Dalam kesaksiannya OC Kaligis menegaskan pada 03 Januari 2008 seseorang bernama Andreas Tanos datang ke kantornya. “Saya katakan kepada Andreas Tanos, kalau membela Anda, itu tidak mungkin, tetapi kalau untuk membicarakan kemungkinan-kemungkinan perdamaian antara Mitsui dan Bali Maya Permai dan Maya Muncar, saya akan sampaikan kepada klien saya. Hal ini kemudian saya sampaikan juga ke klien saya. Maka sejak saat itulah dilakukan pertemuan-pertemuan sampai 38 kali di kantor saya,” katanya.

Bahkan dalam usaha perdamaian itu, kata Kaligis, dirinya mendapat sukses fee. “Di akhir perdamaian, saya mendapat ucapan terima kasih dan sukses fee,” kata Kaligis.

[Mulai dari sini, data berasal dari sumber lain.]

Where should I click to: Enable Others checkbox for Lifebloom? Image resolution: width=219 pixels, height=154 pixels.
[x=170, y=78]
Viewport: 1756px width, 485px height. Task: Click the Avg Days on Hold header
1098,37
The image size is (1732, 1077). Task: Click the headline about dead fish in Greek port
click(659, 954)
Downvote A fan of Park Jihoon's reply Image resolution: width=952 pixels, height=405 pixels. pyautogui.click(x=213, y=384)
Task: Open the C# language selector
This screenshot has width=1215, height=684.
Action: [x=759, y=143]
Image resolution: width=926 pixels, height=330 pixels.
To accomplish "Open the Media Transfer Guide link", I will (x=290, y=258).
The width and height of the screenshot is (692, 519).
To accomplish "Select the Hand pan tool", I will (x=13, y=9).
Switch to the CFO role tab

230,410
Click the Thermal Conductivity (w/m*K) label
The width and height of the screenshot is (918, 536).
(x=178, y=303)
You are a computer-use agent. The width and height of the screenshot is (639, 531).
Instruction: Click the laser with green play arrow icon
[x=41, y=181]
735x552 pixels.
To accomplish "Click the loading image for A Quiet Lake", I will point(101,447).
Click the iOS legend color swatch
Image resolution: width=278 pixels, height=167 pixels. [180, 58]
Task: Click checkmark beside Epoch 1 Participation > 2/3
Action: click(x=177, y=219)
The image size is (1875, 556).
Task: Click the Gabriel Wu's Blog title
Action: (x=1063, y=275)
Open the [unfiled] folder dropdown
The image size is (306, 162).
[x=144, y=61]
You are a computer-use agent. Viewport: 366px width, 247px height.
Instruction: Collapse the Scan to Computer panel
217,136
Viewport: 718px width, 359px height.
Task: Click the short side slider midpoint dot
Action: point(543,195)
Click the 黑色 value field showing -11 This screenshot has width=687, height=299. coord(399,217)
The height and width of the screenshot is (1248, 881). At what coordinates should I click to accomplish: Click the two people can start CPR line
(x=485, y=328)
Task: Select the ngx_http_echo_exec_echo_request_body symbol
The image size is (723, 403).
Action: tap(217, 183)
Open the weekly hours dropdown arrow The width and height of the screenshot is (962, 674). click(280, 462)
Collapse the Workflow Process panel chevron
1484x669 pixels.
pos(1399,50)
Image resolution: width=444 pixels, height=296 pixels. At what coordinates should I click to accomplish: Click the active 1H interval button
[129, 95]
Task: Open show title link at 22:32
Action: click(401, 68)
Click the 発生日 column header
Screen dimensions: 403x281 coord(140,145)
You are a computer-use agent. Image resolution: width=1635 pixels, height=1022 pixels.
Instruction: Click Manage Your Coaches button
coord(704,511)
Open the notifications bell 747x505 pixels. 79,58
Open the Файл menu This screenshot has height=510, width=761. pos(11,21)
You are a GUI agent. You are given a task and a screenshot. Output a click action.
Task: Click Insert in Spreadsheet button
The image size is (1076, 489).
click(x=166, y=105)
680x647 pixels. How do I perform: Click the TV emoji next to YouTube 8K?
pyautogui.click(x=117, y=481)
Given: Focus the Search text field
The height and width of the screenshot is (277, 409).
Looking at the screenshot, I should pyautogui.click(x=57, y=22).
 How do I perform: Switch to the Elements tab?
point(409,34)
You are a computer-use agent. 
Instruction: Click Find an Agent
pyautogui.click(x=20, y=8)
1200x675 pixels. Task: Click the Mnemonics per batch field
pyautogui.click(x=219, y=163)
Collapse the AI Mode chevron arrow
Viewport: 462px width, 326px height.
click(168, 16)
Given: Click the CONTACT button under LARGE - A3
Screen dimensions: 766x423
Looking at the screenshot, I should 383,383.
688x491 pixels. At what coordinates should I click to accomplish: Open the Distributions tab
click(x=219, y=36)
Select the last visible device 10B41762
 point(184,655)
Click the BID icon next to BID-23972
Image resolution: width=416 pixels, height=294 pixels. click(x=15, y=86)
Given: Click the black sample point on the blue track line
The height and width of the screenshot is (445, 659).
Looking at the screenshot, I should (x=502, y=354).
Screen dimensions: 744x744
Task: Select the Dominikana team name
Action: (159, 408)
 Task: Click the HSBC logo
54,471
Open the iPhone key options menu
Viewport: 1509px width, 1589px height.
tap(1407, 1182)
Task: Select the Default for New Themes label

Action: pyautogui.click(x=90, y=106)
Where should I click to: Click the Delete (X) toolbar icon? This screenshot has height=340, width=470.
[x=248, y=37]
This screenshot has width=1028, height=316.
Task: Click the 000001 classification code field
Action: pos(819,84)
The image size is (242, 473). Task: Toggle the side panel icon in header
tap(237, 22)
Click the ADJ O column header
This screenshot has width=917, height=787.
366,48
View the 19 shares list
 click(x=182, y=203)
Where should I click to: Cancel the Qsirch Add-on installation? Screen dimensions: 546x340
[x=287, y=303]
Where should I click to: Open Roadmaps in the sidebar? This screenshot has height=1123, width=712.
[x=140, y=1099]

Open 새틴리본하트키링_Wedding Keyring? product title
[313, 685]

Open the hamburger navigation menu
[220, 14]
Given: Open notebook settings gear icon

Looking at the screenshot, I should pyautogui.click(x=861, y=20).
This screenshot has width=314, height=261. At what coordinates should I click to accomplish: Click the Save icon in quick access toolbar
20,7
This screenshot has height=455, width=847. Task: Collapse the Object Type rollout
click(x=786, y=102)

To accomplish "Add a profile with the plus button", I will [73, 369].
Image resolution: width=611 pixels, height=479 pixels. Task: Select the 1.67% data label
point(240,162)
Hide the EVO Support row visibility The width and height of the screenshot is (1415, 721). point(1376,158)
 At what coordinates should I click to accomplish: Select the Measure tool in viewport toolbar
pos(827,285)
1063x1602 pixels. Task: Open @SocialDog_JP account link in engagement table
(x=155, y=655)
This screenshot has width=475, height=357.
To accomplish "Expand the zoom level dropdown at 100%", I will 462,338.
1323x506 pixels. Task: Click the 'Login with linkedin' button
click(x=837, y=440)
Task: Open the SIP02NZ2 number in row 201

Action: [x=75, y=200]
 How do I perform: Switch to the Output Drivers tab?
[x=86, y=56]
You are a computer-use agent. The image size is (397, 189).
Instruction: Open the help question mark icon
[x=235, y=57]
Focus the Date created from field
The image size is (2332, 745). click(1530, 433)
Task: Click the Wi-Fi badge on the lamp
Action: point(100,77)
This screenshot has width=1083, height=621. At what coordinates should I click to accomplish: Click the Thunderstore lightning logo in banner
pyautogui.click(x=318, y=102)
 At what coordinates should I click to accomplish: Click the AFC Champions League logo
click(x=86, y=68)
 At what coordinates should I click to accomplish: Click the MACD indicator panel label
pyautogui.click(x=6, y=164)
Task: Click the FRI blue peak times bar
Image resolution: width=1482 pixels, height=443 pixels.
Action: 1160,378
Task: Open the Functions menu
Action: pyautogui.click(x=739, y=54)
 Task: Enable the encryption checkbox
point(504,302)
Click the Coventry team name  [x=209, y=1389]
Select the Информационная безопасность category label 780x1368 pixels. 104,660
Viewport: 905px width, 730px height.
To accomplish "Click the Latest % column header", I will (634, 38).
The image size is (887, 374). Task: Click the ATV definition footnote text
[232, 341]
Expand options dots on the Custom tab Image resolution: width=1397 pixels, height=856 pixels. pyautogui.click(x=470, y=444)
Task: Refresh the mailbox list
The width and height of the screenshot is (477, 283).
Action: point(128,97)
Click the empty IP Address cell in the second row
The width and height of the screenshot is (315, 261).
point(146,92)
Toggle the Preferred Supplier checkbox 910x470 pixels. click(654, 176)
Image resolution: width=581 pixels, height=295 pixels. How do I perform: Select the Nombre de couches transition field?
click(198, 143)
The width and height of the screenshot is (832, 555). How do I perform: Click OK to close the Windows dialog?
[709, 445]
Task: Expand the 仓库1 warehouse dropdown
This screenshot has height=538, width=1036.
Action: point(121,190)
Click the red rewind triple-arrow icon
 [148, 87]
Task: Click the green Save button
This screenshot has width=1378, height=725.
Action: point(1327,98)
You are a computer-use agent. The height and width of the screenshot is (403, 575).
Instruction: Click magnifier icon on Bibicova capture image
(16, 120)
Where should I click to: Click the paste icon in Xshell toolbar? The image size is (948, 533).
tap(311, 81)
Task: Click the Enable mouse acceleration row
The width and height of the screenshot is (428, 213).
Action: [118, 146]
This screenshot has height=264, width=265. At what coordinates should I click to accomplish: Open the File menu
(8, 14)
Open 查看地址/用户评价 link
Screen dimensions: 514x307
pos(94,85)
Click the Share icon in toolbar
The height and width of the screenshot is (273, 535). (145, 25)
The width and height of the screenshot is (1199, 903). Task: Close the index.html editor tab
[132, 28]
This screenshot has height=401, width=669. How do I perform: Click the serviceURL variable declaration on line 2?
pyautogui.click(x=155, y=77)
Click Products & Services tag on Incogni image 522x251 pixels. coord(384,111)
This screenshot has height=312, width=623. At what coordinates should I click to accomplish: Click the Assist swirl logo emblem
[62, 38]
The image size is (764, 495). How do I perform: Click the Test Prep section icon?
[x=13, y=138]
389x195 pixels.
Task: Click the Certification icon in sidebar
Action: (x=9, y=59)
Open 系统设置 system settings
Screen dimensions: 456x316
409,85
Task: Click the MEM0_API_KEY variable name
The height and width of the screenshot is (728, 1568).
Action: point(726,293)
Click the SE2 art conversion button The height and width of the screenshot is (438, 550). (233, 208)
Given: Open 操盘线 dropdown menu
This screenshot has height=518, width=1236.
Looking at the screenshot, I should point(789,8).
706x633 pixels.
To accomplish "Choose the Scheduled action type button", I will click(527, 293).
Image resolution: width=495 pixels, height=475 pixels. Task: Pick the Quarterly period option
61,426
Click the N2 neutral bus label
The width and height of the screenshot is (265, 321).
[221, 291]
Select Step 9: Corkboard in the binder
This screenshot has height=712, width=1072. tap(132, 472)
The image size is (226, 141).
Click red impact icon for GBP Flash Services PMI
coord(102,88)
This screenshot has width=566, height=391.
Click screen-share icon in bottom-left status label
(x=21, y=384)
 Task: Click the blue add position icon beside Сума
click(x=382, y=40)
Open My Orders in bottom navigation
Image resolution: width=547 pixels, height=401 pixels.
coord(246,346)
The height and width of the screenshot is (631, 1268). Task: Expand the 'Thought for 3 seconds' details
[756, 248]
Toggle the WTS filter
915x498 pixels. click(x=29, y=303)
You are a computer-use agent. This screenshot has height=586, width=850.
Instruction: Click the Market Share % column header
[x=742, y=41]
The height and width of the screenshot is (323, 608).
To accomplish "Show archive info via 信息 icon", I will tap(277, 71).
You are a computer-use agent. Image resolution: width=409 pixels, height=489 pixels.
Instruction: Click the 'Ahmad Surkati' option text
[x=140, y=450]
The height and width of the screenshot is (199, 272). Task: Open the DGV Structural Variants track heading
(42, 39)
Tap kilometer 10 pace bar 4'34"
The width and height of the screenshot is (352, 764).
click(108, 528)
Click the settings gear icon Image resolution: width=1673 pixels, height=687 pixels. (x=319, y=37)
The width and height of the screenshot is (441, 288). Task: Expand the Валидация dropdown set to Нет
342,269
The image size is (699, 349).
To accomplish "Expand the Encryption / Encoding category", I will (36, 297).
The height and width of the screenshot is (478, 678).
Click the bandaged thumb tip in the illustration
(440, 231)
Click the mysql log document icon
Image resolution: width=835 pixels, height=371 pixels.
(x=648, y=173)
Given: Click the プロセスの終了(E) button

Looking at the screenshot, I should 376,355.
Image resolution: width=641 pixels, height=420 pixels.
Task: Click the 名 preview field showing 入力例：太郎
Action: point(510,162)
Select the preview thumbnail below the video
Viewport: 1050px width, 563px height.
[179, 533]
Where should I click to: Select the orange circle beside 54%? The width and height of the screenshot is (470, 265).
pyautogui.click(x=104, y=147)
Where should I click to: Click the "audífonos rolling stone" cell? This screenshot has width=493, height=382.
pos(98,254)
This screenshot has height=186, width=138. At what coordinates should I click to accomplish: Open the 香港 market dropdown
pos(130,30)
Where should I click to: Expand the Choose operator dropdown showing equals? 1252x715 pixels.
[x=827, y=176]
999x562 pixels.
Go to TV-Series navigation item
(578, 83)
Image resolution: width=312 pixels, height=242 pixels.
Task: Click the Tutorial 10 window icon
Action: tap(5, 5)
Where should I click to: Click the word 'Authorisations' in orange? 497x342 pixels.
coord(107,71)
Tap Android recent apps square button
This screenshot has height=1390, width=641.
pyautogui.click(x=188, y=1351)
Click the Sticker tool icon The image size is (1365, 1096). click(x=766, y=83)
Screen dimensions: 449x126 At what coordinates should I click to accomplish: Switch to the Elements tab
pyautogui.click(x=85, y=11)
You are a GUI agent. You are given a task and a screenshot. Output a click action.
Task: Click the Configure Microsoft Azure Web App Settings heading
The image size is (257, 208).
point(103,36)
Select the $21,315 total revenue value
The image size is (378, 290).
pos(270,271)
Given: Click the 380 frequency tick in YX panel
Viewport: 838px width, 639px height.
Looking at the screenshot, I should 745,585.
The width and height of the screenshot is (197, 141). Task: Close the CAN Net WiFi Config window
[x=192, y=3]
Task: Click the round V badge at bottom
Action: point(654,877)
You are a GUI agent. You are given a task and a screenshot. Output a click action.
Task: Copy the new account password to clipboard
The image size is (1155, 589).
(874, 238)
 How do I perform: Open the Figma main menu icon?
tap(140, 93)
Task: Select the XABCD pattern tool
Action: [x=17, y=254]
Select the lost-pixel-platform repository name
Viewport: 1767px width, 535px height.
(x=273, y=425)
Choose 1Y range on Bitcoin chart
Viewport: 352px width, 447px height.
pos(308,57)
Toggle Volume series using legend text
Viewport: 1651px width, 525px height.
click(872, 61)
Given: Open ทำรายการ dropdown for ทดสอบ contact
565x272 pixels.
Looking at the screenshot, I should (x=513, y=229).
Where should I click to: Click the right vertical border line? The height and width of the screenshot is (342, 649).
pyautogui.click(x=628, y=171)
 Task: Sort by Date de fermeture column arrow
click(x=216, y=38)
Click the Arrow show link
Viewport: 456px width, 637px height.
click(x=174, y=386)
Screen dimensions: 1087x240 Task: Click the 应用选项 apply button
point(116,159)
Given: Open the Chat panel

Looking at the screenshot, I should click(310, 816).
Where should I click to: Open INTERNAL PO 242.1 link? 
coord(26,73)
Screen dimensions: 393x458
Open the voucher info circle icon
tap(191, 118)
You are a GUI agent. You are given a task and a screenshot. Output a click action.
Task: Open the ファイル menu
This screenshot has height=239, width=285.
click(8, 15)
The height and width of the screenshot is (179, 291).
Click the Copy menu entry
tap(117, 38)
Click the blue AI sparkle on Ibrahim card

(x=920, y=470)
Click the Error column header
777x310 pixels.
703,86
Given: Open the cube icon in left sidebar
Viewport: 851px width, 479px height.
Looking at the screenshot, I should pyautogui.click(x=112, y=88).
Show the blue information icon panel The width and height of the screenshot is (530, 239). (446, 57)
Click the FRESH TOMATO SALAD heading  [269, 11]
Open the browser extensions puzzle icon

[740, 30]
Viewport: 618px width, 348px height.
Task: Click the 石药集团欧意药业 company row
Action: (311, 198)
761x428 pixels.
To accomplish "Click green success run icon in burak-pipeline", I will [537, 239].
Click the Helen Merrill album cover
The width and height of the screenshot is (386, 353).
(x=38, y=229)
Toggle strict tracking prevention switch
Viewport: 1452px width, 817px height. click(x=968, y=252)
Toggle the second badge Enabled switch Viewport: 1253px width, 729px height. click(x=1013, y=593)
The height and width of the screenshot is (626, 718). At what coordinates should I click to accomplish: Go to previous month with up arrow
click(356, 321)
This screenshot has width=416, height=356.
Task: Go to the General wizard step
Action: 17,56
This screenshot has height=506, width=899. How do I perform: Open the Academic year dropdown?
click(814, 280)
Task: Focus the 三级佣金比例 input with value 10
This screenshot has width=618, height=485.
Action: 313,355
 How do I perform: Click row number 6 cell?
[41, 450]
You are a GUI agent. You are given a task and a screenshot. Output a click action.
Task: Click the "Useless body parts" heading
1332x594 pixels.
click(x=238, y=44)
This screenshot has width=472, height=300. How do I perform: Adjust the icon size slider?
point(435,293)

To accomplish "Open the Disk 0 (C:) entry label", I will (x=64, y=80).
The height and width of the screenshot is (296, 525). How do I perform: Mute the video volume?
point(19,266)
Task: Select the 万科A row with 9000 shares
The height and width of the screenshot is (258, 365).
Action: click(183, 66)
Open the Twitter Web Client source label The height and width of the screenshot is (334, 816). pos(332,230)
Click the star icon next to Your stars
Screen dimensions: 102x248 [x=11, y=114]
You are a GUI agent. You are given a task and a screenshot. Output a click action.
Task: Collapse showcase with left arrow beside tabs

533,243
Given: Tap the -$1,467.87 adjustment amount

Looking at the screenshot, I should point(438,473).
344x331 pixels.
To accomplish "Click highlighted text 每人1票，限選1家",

Pengacara Mitsui, Harjon Sinaga menyatakan keberatan terhadap kehadiran OC Kaligis sebagai saksi. Menurutnya, OC Kaligis telah melanggar undang-undang. “Kami keberatan terhadap keberadaan Saudara OC Kaligis sebagai saksi karena yang bersangkutan menjadi kuasa hukum dari Maya Muncar dan Bali Maya Permai. OC Kaligis telah melanggar UU Advokat pasal 19 ayat 1, yang intinya saksi tidak diperkenankan memberi kesaksian untuk diri sendiri,” papar Sinaga. Bahkan Harjon Sinaga meminta OC Kaligis untuk mengundurkan diri dari persidangan karena tidak kompeten.

Mendapat tuduhan Sinaga, Kaligis mengatakan,”Silahkan laporakan saya ke dewan kode etik, tetapi kalau laporan anda tidak benar, Anda akan saya laporkan balik,” kata Kaligis.

Sementara Ketua Majelis Hakim, Jihad Arkanuddin, tidak sependapat dengan kuasa hukum Mitsui, Harjon Sinaga. “Status saksi saat ini adalah mantan kuasa hukum, jadi tidak menyalahi UU. Namun demikian, kami akan mencatat keberatan Saudara, dan akan kami dicatat dalam BAP yang kemudian akan diuji di Mahkamah Agung,” tegasnya.

Ervin Lubis, kuasa hukum, Mitora menambahkan argumentasi ketua majelis hakim. Ervin juga membantah tuduhan Sinaga. “Kehadiran saksi di sini berdasarkan Yurisprudensi Mahkamah Agung No. 218 yang intinya memperbolehkan kuasa hukum sebagai saksi apabila diminta,” katanya.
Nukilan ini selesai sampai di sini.